Last week on Mother’s Day was the anniversary of Cory’s crossing over the rainbow bridge. I didn’t cry. But, the date arrived and I took some time to reflect. That is where all the thoughts about “closure” came from.
I think people want closure because grief can be very uncomfortable for some friends, co-workers, and even other family members. Sometimes that leads to well intentioned but not very helpful encounters because they want us to wrap it up, bring grief to a conclusion and get back to our former selves. Some grievers try to be considerate, and try to comply with this notion of closure and the need to “snap out of it” because God knows we don’t want to disrupt someone else with our sadness.

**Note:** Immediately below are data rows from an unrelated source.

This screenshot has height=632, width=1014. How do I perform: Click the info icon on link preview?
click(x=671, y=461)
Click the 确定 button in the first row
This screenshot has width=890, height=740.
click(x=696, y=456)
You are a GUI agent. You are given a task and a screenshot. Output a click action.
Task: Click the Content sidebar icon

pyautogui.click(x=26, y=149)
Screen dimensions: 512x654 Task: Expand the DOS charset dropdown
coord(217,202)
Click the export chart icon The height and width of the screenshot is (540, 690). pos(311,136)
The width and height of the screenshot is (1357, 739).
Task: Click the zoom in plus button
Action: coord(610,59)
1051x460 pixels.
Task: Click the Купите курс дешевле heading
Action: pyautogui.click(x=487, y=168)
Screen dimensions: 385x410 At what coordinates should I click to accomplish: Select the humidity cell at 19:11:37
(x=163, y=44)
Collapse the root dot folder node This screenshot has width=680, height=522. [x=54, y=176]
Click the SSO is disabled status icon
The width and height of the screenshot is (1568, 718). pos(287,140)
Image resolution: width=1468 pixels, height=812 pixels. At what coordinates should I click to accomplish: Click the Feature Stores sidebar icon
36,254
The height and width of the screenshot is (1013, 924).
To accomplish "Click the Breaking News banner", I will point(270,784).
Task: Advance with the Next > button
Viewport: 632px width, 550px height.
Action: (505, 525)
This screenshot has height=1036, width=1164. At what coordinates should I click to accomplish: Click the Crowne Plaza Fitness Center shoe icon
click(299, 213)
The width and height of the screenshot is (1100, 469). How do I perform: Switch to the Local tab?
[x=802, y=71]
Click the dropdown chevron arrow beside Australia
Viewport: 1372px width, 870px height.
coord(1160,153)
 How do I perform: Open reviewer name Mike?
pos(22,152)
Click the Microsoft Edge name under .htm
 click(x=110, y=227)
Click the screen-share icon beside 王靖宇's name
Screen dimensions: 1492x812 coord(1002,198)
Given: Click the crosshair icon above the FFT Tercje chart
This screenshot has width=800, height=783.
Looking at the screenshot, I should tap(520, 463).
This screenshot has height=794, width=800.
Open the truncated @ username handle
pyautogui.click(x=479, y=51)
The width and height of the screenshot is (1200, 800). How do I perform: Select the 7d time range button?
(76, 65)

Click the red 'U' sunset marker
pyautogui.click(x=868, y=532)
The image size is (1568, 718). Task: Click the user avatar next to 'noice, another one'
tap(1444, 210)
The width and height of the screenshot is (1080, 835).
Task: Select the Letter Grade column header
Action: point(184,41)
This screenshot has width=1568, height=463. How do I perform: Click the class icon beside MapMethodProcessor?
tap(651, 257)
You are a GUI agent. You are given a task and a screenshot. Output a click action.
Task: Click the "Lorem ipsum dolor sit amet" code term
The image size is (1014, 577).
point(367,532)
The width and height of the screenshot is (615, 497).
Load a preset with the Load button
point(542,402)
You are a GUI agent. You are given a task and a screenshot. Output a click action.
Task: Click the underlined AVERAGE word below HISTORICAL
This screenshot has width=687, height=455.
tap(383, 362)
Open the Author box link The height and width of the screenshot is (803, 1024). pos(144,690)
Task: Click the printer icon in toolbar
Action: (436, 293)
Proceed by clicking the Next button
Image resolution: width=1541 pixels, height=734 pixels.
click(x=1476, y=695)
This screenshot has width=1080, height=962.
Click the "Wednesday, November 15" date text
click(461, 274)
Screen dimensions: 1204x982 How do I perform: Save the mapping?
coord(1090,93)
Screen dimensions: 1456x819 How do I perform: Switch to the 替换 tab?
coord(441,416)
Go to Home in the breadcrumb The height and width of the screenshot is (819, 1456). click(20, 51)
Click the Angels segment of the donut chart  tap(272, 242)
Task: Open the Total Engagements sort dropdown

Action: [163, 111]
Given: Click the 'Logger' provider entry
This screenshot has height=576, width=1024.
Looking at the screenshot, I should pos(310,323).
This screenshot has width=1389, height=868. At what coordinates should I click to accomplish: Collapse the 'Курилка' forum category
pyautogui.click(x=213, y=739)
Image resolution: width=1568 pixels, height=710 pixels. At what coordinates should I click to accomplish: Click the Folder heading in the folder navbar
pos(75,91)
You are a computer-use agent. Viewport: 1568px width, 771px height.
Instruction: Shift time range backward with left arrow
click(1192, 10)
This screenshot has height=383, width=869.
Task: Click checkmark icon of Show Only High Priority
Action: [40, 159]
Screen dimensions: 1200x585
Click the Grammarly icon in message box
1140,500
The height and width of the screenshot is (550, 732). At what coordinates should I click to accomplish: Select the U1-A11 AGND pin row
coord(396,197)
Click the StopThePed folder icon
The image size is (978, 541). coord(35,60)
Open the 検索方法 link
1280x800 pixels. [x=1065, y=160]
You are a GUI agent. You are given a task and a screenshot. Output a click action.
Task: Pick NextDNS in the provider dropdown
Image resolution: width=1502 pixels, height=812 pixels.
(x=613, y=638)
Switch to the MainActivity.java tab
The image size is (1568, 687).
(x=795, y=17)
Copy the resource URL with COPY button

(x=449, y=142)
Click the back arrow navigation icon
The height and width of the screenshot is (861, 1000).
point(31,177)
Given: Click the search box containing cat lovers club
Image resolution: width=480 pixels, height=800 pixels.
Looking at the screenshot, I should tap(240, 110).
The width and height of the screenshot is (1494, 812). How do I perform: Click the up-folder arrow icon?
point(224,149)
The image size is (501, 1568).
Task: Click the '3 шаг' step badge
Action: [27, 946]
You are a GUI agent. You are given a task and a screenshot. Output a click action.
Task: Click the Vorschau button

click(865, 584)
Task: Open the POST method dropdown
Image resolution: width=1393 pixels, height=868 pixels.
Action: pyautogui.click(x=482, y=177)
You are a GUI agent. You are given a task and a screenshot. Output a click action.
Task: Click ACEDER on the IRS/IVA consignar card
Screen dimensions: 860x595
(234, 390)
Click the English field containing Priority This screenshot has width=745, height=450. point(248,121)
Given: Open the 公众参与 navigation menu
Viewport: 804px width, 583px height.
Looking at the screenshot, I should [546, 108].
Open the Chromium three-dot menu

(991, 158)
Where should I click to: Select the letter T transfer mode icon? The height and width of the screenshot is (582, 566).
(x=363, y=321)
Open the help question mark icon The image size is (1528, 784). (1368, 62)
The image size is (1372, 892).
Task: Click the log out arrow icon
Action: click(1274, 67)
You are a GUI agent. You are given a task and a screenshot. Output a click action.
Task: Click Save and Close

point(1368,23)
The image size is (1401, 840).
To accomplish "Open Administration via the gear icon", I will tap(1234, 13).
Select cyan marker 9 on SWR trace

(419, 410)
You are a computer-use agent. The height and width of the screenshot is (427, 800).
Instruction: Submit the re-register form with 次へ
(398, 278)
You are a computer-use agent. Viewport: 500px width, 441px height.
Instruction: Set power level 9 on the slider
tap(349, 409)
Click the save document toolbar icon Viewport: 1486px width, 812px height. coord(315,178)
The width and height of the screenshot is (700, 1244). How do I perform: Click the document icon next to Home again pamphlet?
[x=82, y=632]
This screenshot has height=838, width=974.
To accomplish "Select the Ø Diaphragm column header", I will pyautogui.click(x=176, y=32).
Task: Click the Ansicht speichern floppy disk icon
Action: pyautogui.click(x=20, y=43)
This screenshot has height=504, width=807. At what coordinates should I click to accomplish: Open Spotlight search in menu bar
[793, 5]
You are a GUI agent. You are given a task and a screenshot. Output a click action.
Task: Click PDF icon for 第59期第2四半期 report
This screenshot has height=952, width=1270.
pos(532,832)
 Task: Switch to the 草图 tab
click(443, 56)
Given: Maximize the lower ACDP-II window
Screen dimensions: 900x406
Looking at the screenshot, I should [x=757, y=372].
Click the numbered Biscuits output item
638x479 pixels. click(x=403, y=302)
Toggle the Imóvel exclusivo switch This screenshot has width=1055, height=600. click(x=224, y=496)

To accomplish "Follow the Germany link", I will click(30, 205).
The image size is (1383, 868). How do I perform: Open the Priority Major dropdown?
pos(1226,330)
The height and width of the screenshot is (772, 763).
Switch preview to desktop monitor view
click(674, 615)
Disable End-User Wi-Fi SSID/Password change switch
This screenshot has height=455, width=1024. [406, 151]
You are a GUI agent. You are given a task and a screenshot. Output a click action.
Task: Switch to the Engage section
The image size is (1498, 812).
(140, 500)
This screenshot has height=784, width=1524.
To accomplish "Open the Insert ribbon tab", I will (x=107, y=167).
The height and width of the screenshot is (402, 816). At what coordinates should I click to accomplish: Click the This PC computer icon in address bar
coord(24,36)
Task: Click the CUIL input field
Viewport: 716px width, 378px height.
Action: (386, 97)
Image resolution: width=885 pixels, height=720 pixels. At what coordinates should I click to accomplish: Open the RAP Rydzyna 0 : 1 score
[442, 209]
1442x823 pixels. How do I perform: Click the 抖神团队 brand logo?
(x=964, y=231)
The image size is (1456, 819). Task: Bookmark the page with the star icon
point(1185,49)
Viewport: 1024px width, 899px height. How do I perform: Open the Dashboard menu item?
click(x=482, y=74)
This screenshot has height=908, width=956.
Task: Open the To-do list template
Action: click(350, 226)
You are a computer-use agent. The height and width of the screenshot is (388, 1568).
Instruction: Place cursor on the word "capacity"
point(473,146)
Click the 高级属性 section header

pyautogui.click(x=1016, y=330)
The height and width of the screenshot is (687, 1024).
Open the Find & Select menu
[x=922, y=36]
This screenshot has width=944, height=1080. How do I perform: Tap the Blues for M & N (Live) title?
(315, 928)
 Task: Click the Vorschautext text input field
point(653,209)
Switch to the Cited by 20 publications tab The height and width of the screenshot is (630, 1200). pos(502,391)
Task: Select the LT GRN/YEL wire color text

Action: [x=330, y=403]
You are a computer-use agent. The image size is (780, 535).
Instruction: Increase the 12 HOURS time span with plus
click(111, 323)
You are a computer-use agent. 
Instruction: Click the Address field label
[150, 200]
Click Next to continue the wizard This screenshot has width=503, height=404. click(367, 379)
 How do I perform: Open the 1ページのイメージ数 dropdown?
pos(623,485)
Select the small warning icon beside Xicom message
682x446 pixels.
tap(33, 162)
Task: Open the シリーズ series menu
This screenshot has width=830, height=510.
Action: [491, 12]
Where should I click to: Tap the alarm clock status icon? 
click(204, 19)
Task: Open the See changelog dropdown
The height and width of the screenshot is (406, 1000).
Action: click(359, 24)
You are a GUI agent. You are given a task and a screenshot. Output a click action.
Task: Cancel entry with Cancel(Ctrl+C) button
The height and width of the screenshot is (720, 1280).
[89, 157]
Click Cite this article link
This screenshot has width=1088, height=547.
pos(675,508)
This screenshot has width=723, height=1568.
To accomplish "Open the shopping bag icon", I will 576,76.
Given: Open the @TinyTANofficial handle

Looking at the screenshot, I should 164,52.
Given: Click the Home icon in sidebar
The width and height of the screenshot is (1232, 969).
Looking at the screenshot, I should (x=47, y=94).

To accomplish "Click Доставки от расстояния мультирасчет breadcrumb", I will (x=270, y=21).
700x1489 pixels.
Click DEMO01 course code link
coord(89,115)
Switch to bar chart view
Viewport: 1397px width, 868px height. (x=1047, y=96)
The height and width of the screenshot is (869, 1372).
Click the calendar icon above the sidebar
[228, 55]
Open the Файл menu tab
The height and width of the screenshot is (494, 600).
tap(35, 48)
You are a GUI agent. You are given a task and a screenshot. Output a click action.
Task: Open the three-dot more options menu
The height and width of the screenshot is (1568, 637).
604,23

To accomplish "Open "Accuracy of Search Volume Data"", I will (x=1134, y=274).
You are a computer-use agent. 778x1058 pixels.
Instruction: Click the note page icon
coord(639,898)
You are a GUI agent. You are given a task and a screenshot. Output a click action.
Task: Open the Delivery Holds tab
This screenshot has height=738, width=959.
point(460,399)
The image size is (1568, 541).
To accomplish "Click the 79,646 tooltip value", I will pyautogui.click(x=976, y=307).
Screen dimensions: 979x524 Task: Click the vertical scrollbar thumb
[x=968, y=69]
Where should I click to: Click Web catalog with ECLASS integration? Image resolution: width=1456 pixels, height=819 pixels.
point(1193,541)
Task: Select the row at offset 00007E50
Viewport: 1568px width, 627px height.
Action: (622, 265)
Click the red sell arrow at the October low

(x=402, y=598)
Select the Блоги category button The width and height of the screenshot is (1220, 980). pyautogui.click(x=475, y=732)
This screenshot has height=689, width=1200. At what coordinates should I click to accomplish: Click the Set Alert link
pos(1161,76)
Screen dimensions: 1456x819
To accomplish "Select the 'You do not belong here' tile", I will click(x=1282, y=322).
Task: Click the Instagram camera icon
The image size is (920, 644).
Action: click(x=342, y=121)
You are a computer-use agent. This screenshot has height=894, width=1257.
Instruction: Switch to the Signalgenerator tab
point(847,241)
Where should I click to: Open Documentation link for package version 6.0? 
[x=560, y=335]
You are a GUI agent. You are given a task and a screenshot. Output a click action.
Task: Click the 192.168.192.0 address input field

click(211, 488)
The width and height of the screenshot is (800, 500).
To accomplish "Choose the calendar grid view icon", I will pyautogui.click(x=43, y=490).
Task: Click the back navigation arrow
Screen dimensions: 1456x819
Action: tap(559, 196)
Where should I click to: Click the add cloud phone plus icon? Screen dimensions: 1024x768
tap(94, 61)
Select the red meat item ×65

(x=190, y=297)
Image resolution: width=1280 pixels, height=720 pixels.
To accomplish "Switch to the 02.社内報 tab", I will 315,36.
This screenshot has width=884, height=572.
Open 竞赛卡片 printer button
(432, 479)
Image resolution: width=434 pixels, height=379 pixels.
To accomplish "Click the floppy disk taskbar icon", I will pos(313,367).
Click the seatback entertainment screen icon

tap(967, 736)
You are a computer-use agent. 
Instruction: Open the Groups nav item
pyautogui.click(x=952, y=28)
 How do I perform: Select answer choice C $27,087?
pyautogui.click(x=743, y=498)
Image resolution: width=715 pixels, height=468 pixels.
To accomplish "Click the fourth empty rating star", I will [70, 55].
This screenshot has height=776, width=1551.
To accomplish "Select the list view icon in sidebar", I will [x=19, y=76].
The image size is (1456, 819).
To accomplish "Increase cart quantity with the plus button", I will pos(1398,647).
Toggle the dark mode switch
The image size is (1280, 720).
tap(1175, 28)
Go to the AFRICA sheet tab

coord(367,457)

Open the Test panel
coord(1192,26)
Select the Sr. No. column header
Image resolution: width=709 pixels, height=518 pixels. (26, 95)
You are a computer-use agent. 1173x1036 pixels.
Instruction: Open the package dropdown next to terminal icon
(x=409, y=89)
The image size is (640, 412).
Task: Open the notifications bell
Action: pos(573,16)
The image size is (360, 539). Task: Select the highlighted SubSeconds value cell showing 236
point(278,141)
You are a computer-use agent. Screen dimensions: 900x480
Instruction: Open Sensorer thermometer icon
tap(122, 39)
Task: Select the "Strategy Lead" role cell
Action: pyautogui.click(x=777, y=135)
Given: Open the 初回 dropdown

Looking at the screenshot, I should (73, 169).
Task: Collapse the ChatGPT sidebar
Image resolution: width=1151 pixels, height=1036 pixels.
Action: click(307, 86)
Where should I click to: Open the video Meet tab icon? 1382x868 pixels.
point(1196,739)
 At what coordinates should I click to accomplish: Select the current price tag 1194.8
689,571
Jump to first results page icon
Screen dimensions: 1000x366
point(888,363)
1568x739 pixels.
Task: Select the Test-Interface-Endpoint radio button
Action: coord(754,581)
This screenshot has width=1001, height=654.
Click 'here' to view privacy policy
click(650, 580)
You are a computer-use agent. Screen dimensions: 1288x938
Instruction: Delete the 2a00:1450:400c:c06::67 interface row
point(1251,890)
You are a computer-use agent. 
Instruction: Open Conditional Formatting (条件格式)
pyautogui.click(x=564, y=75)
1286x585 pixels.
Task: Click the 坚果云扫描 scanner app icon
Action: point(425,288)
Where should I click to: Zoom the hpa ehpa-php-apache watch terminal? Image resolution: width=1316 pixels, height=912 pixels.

I am not sure why we allow the comfort of others to add yet another burden on us. So, as the song from Frozen that became such a hit with children under five says “LET IT GO!” There is no fast track to ending grief. There is no closure. Not in the sense that it is portrayed and desired by non-grievers. Besides, what would closure actually be? Would it be forgetting about your loved one and all the memories and feelings?
It has been a long time since Cory died. Some days it feels like yesterday and others it feels like a lifetime since he was here.The anniversary of his death still makes my heart ache. I still ponder how different my life would be if he had not died. I wonder too what kind of a man he would be today. So I am here to testify that “closure” isn’t possible when someone we love leaves us forever. I am glad.
PS—Apparently the Catholic School administrators re-admitted the little girl who had been dismissed after missing too many days of school due to her cancer treatment. If you took the time to write them “mahalo”.